• **Goal of the exercise**: Output the stretch of the listing from the line containing "The height and" through the line containing "Action: pos(331,71)", both included, reproducing each line verbatim. Leave the pictures out.

[START Records]

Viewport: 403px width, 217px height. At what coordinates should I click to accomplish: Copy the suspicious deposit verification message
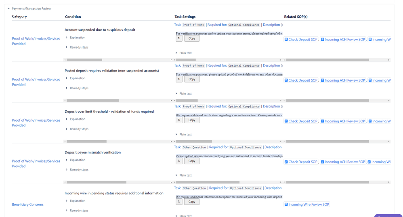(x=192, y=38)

[END Records]
[START Records]

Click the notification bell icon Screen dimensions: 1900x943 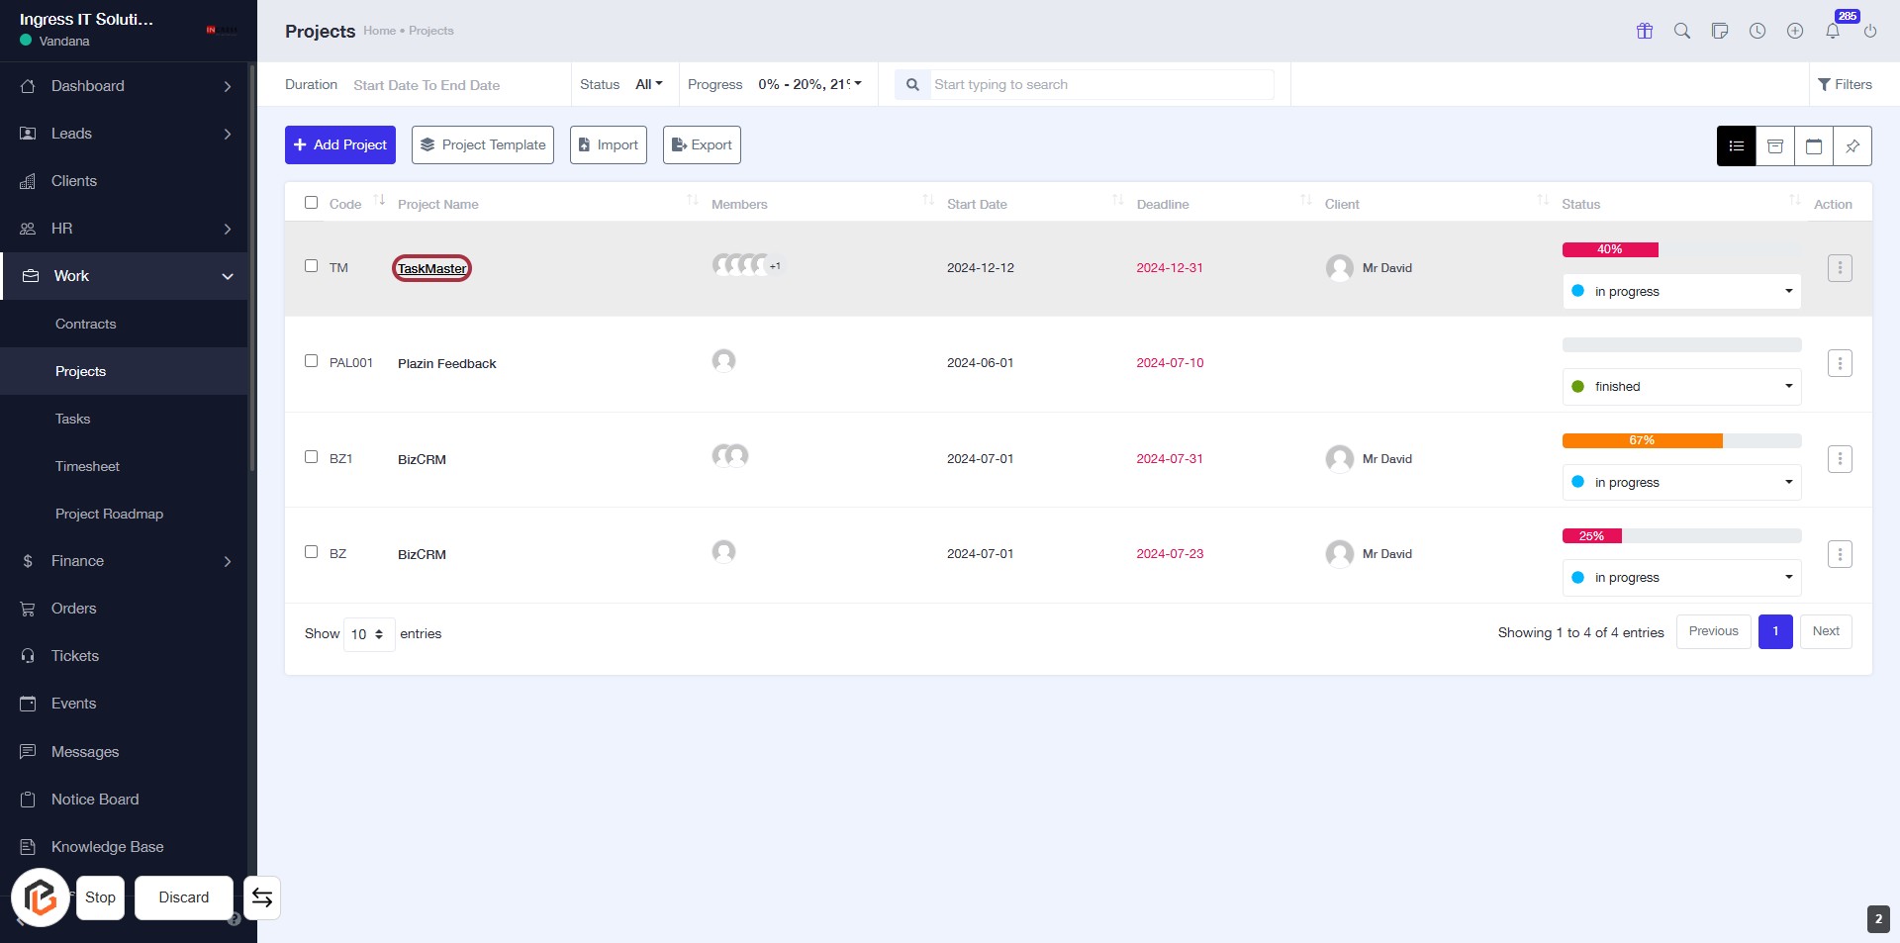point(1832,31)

[END Records]
[START Records]

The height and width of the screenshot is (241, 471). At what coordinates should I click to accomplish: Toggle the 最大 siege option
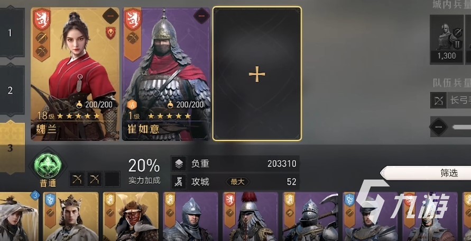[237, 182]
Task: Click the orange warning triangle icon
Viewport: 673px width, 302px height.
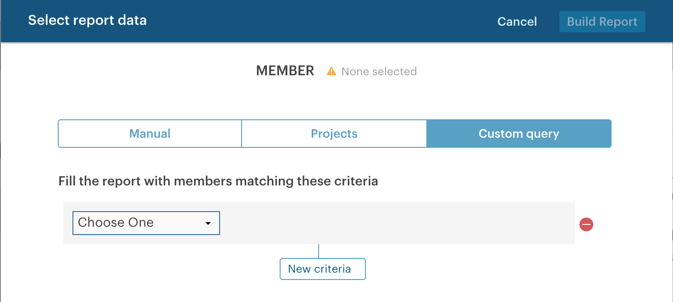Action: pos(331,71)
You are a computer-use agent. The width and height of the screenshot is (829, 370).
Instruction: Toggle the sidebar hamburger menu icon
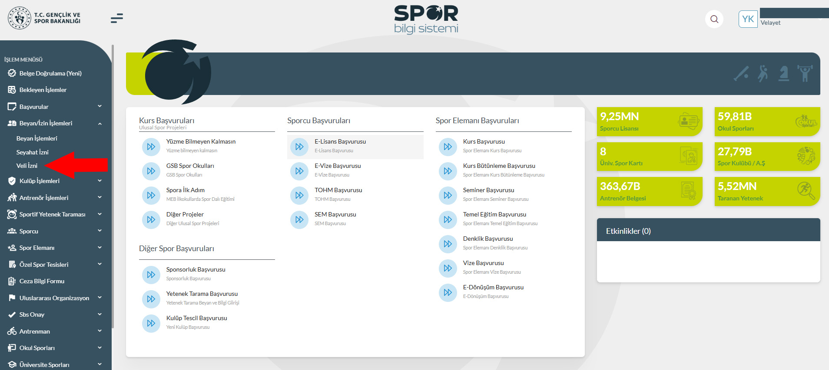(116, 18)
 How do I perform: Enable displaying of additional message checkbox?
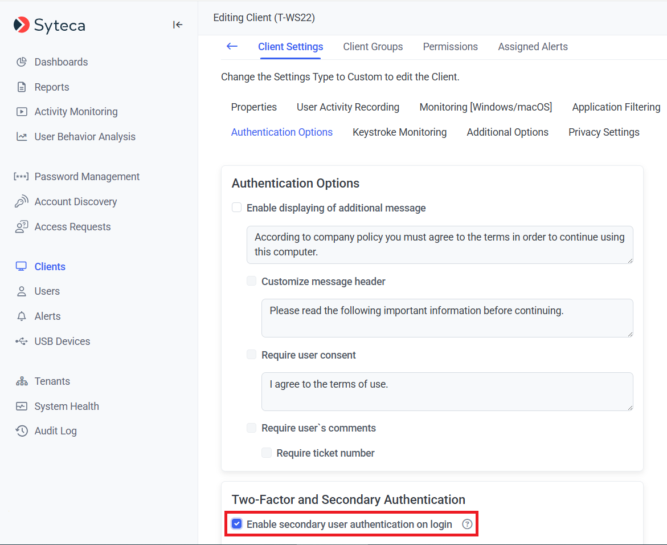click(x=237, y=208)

[END Records]

• **Complete response**:
The height and width of the screenshot is (241, 471). At what coordinates should I click to accomplish: Toggle the 最大 siege option
[237, 182]
Task: Click the orange warning triangle icon
Viewport: 673px width, 302px height.
Action: pos(331,71)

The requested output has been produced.